Starting a business with a partner has many benefits, including the fact that you have someone with which you can bear the load of responsibility. Many times, a partnership allows you to double your efforts and profits while dividing the risk and responsibilities. Before you set up this partnership, you should consider a few things.
Type of Partnership
Within the broad category of partnership you will find a variety of types. Each one is unique, and it’s important to understand the differences.

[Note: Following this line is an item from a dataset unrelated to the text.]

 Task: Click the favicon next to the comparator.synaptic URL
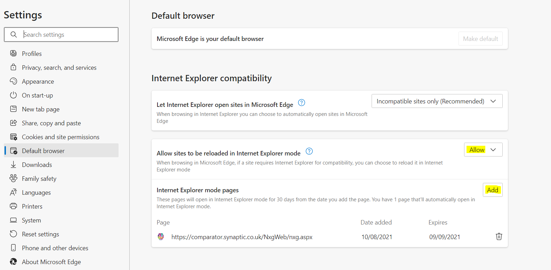[161, 237]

- General partnership – the most standard form where everything is split equally and handled equally
- Limited partnership – general partners manage the business while limited partners provide capital but have very little involvement
- Limited liability partnership – usually comprised of professionals who are licensed, such as accountants or attorneys
All partnerships should be in writing to avoid confusion and disputes later on. The agreement should detail the type of business being formed as well as the rights and responsibilities of each partner. This includes how much interest each partner owns. In a two-person partnership, it is often split 50-50. However, many partnerships do not operate on this even division.
One partner may be responsible for more of the day-to-day routines or decisions, and an equal split may not seem fair. In fact, it is best to have one partner “in charge” to avoid delays in decision-making or disputes over little decisions. Another option is to give each person a portion of the business to manage. For instance, one person takes care of personnel while another handles inventory.
You should also explain how the decisions will be made and when voting is necessary. If you only have two people in the partnership, you must figure out what to do when they disagree. Perhaps one partner’s vote carries more weight or a third partner may be added for voting purposes only.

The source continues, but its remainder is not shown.